Anlaşılamayan ve göz ardı edilen temel konu; Rasulullah’ın gelecek nesillere uymaları,tatbik etmeleri ve korumaları gereken bir devlet modeli değil o günkü müslümanların, o günkü sosyal ve ekonomik şartlarda ihtiyaçlarını gideren bir model ortaya koymuştur. Rasulullah’ın bu konudaki uyulması gereken Sünneti; O’nun mantığı, bakış açısı ve yöntemidir. Bu yakalandığında aynen Hz. Ömer gibi ilim ve hikmetle yeni kurallar, yöntemler ve kurumlar ihdas edilebilir.
Devlet Hangi Kaide Üzerine Bina Edilmelidir?
Devleti ahlakmı tanımlamalı, fıkıh mı tanımlamalıdır. Devlet birey gibidir. Bireylerden oluşur. Birey güzel ahlakla el insana ulaşır. Fıkıhla değil. Fıkıh güzel ahlak sahibi elinde İslamın,adalet ve kıstın koruyucusu olur. Despotun elinde zulüm aracına dönüşür. Ahlakın tanımladığı ve yetki ve sınırlarını ahlakın belirlediği bir devlet Fazilet ve Adalet Devleti olarak tebarüz edecektir. Fıkhın belirlediği devlet, fıkıh ve iktidar kimin elindeyse onun sultasına dönüşen bir devlet anlamına gelmektedir. Böyle bir devlet iktidar eliti yaratır ve fıkıh bu elitin elinde halka ve muhaliflere baskı silahına dönüştürülür. Ahlak temelli devlet te din; toplumun ve yönetimin önemli bir referans kaynağıdır. Ahlak ile maruf olan yönetimin en önemli aracı halinegelir,hikmetle muamele devletin vazgeçilmez yöntemi olur.
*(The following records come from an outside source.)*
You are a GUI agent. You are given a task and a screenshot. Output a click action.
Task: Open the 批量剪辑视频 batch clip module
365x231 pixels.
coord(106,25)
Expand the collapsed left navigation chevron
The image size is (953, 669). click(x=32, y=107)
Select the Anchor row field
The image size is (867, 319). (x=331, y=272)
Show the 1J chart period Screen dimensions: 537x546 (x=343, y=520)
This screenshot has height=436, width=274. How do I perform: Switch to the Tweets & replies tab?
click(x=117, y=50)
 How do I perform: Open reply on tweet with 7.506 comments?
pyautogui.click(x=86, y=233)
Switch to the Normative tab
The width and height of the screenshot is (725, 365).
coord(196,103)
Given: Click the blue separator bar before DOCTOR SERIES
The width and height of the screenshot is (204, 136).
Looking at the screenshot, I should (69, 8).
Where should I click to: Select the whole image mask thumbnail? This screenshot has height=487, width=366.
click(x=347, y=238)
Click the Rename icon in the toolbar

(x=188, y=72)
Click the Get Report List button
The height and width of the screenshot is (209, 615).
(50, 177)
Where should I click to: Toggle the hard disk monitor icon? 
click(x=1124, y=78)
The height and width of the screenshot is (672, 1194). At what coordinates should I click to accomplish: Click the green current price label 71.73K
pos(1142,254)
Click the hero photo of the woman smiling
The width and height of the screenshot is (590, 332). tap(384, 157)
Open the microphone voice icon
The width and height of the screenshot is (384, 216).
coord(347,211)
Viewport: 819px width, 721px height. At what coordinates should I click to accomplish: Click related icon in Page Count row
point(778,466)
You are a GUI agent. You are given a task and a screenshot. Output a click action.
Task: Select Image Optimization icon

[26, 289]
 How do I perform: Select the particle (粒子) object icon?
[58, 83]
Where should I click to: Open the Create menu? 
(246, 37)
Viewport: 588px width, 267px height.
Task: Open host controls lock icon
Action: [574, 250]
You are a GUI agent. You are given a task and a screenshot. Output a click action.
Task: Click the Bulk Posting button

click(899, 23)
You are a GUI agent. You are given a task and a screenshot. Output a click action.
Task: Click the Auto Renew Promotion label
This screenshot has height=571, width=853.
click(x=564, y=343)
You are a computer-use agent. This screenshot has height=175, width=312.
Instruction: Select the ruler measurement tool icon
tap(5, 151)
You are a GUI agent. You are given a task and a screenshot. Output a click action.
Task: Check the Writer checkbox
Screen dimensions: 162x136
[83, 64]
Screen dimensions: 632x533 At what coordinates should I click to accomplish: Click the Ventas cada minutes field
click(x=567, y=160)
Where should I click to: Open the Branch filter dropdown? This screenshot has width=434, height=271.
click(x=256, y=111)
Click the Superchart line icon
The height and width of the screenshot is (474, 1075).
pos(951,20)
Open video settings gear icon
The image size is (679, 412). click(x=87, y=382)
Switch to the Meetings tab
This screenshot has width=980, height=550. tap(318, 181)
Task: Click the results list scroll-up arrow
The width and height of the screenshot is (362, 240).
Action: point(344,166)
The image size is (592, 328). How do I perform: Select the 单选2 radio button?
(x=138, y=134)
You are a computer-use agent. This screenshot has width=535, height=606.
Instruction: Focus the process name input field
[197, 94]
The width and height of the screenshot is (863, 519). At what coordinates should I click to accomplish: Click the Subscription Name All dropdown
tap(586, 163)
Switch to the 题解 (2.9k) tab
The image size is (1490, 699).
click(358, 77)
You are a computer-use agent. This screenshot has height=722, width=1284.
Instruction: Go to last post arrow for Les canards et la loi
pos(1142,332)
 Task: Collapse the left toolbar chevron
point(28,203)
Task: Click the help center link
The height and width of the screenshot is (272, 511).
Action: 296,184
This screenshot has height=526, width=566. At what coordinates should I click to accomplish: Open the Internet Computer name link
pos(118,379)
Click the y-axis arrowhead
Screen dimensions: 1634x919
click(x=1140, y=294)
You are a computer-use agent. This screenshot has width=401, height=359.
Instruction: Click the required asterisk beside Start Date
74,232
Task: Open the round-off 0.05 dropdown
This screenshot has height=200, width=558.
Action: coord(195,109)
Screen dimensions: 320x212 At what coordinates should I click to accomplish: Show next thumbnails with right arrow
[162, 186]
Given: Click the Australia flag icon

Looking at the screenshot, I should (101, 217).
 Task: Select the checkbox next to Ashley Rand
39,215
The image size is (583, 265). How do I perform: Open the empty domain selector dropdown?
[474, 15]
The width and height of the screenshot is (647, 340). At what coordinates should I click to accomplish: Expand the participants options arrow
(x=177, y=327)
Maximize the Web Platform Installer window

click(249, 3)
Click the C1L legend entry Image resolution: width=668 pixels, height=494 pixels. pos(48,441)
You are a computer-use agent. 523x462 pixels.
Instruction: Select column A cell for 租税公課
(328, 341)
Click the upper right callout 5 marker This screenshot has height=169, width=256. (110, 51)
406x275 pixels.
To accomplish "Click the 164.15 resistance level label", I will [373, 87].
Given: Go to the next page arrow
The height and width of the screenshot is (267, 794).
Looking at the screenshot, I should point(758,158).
İslam her dönemde ve her zaman despotizmin ve istibdatın karşısında olmuş, istismar ve istizafa uğratılan halkları savununarak onların yanında yer almıştır. Allah kendini Halkın Rabbi, Meliki ve İlahı olarak tanımlamıştır:Rabbin Nas, Melikin Nas, İlahin Nas! Halkla Allah arasına; terbiye eden, sahip olan ve hüküm koyan olarak kimsenin girmesine izin vermez. Aksi durum bir sapmadır. Bu durum ‘Şirk’ olarak olumsuzlanmıştır. Buna karşılık İslam; halka adil ve insani davranan yönetimlere yardımcı olmuş, şefkatli ve yol gösterici davranmıştır. Yusuf as hükümdara yaklaşımı ve yardımı böyle bir durumdur. Necaşi Yönetimi adalet ve halka dayalı olaması nedeniyle Rasulullah tarafından olumlu ve müsbet görülmüş, değer verilmiştir.
Hilafet sistemi gerek Raşit halifeler döneminde gerekse daha sonraki dönemlerde siyasi aktörlerin ictihatları,bakış açıları ve insiyatifleri ile şekillenmiştir. İslam da yönetimin olmazsa olmaz meşruiyet ölçüsü; adalet, eşitlik, özgürlük, emri bil ma’Ruf nehyi anil münker olarak eleştiri,tenkid ve teklif özgürlüğüdür. Bunlardan birinin kısıtlanması yada ortadan kaldırılması her toplumda ve her zaman despotizme ve istibdata yol açan sonuçlar verir.
Rasulullah’ın devlet başkanlarına Davet Mektupları bu konuda önemli ipuçlarına sahiptir. İslamın kabul edilmesi istenmektedir:Bu durumda mesele kalmamaktadır. Tabi olma istenmektedir;Bu durumda sadece vergi ödeme yeterlidir.